───── Material provided ─────
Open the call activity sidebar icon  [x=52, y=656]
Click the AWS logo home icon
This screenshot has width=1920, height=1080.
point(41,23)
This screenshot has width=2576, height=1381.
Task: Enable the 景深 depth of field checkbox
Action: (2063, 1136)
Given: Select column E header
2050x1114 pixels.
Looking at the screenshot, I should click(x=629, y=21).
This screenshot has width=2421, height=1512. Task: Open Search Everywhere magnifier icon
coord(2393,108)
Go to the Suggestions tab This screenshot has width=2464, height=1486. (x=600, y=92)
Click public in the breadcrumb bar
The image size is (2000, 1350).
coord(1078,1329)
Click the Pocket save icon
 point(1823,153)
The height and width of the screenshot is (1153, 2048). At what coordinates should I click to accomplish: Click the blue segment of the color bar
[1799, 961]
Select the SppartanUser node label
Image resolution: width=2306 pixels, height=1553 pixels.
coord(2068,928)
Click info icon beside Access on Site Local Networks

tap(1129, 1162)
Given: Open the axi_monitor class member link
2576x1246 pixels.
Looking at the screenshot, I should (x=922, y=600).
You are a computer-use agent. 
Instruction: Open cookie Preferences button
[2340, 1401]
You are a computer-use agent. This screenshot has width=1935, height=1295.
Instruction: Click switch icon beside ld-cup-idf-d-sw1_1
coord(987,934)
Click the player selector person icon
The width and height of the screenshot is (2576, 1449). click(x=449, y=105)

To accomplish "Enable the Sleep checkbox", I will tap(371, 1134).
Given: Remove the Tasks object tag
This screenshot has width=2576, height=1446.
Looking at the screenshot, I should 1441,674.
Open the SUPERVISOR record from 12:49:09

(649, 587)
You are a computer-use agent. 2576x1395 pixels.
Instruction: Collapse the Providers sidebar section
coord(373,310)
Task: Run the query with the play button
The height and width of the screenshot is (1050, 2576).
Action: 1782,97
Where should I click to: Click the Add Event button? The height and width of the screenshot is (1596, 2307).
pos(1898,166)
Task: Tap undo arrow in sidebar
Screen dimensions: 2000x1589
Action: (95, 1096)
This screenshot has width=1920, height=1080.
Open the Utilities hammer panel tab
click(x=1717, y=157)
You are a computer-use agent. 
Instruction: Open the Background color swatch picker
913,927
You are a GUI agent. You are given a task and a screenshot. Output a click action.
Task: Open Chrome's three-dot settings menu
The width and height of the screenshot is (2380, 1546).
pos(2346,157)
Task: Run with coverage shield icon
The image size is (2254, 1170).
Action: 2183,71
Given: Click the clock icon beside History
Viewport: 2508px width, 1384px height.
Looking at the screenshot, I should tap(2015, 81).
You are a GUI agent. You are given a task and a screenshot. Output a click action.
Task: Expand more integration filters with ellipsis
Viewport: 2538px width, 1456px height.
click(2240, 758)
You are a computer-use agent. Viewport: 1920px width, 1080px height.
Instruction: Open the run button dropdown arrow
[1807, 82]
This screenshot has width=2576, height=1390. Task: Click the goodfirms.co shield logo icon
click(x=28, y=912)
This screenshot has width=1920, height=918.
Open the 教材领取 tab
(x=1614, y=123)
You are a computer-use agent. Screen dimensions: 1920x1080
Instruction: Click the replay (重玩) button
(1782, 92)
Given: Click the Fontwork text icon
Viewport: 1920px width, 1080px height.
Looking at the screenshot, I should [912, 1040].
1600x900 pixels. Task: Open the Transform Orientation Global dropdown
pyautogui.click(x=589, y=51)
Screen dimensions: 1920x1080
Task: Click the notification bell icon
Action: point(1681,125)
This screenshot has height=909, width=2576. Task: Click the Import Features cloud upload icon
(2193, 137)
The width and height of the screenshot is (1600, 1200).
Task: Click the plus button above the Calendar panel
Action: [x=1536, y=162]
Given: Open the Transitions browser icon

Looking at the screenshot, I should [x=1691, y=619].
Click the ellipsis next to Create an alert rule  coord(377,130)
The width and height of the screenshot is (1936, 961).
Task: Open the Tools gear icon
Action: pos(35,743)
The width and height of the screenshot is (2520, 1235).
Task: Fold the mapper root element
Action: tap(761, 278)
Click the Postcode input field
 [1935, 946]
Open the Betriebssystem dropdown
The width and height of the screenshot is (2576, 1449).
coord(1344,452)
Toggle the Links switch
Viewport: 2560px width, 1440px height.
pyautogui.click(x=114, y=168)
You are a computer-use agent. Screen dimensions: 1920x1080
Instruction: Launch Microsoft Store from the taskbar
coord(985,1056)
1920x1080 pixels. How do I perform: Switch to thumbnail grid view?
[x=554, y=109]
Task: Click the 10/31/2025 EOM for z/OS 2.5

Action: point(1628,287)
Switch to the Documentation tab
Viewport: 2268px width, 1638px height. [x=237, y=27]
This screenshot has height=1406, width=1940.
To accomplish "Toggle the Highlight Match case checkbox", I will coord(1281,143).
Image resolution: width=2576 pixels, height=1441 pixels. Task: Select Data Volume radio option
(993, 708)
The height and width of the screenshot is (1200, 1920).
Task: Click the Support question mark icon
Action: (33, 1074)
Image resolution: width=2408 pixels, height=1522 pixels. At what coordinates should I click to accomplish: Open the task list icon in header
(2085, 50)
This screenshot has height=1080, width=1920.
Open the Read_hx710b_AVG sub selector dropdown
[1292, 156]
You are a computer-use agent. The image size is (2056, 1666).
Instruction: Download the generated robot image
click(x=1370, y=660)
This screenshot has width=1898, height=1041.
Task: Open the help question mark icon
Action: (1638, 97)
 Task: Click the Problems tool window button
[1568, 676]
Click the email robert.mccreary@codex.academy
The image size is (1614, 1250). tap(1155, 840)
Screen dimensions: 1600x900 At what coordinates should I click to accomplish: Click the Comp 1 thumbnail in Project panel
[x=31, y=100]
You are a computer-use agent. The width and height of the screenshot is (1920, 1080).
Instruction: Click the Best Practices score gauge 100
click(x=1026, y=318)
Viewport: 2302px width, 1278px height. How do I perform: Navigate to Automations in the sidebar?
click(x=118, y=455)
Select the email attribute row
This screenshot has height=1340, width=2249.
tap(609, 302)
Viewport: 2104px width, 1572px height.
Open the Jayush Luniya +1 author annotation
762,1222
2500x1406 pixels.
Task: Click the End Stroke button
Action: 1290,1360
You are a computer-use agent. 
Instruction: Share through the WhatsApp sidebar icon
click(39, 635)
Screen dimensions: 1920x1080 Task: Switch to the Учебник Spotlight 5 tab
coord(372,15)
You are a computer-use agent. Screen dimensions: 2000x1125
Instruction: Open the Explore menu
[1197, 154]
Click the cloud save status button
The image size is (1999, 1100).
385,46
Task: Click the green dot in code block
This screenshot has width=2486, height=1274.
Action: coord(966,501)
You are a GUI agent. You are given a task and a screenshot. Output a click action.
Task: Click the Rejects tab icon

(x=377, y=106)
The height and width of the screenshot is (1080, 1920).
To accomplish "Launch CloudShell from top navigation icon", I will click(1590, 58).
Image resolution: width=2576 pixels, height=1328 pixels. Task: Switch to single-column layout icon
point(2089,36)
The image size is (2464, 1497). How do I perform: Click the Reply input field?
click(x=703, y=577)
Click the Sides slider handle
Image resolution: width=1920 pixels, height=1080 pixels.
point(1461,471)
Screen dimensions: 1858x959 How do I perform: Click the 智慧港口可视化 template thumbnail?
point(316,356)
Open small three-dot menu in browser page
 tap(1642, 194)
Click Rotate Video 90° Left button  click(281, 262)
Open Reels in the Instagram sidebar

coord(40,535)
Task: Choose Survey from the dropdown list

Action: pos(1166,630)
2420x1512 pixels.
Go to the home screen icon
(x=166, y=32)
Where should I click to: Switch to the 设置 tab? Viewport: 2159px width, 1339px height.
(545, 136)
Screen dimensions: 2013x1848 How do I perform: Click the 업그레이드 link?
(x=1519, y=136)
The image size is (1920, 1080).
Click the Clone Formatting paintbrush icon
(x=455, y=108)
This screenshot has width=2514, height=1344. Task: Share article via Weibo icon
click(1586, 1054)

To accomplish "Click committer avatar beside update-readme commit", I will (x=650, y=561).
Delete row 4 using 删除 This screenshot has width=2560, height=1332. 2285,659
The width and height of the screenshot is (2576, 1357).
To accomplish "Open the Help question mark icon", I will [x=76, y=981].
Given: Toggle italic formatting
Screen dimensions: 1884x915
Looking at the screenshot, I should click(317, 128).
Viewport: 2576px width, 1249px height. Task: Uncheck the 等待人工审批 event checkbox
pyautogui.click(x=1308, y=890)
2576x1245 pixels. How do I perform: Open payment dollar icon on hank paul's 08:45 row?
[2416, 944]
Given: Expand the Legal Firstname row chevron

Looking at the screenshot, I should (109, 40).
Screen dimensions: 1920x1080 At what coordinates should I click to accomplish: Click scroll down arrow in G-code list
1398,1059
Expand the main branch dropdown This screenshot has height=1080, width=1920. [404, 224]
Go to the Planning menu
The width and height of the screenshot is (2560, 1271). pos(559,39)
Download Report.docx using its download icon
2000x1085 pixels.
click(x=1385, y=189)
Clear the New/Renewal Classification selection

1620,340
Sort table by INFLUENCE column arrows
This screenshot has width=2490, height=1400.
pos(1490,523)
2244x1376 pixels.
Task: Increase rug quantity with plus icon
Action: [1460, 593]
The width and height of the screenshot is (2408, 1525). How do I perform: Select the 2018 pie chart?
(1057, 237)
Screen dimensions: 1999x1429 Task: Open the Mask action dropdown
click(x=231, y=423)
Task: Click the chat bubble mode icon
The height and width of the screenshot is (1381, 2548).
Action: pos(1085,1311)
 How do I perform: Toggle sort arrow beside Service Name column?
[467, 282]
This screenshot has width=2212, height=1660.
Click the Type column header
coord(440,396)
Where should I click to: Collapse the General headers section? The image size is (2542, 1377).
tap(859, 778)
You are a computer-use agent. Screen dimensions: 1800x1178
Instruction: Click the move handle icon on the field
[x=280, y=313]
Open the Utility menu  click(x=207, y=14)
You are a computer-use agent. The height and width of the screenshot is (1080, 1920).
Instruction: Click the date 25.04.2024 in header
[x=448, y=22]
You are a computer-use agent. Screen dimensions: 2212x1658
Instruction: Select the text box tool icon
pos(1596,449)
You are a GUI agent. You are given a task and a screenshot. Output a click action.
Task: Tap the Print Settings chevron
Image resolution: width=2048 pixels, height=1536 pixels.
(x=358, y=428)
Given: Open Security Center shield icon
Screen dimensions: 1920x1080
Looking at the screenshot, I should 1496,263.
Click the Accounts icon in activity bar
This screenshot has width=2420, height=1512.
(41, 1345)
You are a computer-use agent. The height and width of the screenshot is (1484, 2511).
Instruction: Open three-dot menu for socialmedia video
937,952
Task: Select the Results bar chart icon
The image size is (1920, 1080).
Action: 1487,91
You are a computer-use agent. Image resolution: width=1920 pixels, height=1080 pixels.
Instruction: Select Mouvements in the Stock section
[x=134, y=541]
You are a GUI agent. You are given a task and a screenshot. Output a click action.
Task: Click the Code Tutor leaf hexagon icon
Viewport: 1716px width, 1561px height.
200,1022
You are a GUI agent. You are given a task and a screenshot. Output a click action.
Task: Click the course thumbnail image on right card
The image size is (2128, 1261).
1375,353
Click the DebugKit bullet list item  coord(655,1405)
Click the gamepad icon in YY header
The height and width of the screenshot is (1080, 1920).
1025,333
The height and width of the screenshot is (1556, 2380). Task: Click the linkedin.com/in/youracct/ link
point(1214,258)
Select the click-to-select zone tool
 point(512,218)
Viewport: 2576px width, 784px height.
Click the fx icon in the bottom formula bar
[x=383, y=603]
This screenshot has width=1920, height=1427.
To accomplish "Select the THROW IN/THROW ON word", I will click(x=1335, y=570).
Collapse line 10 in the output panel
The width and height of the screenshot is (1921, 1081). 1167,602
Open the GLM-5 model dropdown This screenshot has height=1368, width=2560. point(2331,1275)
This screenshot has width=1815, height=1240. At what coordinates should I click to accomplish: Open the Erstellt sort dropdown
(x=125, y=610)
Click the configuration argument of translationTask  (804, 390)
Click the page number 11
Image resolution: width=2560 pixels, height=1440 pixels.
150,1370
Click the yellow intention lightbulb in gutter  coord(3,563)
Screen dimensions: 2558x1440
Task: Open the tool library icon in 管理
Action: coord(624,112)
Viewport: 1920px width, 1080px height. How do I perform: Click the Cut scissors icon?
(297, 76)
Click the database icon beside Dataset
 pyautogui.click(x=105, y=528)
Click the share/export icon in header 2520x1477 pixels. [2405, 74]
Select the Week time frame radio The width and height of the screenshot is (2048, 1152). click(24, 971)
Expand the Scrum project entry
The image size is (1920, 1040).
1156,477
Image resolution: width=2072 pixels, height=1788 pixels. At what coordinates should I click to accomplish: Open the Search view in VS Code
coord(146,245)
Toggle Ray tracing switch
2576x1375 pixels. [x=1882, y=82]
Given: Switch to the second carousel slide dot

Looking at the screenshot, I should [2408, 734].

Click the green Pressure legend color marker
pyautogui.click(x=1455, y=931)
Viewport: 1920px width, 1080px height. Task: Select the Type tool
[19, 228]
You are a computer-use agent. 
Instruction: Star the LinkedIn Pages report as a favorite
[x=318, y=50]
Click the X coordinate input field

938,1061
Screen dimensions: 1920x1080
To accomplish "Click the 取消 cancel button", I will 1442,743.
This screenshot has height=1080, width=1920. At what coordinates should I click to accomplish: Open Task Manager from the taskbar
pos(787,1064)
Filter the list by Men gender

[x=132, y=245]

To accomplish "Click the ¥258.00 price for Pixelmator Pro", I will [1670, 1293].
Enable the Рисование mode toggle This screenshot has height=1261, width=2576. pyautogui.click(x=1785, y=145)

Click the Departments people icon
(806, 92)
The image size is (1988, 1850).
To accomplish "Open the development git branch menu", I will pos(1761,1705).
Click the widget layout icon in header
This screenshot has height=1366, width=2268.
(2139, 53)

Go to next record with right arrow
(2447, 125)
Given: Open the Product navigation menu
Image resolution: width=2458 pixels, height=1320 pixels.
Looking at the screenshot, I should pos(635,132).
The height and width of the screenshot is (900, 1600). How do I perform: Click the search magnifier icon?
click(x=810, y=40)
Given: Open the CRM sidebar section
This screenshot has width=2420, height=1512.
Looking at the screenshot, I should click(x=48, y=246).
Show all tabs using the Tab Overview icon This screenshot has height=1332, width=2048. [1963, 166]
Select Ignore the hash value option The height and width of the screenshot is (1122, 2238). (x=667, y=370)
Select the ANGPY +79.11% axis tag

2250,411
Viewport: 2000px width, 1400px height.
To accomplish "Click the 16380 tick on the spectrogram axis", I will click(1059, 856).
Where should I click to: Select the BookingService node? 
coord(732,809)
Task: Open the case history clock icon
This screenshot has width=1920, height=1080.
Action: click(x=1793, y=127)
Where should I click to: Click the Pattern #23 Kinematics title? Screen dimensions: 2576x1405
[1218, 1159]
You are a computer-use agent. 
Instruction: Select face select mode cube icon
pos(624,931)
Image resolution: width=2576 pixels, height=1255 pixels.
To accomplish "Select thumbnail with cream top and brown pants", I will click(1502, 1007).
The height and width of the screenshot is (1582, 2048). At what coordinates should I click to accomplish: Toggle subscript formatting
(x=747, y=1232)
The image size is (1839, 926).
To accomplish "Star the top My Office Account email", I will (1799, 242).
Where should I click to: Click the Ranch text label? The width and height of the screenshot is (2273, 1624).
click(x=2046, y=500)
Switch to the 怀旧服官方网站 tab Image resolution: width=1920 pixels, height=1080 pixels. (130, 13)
─────
Work request – Of the entries above, repeat exactly the lines between the line with "Click the widget layout icon in header" and the line with "Task: Open the case history clock icon", inclusive, and no others.

Answer to the problem –
Click the widget layout icon in header
This screenshot has height=1366, width=2268.
(2139, 53)

Go to next record with right arrow
(2447, 125)
Given: Open the Product navigation menu
Image resolution: width=2458 pixels, height=1320 pixels.
Looking at the screenshot, I should pos(635,132).
The height and width of the screenshot is (900, 1600). How do I perform: Click the search magnifier icon?
click(x=810, y=40)
Given: Open the CRM sidebar section
This screenshot has width=2420, height=1512.
Looking at the screenshot, I should click(x=48, y=246).
Show all tabs using the Tab Overview icon This screenshot has height=1332, width=2048. [1963, 166]
Select Ignore the hash value option The height and width of the screenshot is (1122, 2238). (x=667, y=370)
Select the ANGPY +79.11% axis tag

2250,411
Viewport: 2000px width, 1400px height.
To accomplish "Click the 16380 tick on the spectrogram axis", I will click(1059, 856).
Where should I click to: Select the BookingService node? 
coord(732,809)
Task: Open the case history clock icon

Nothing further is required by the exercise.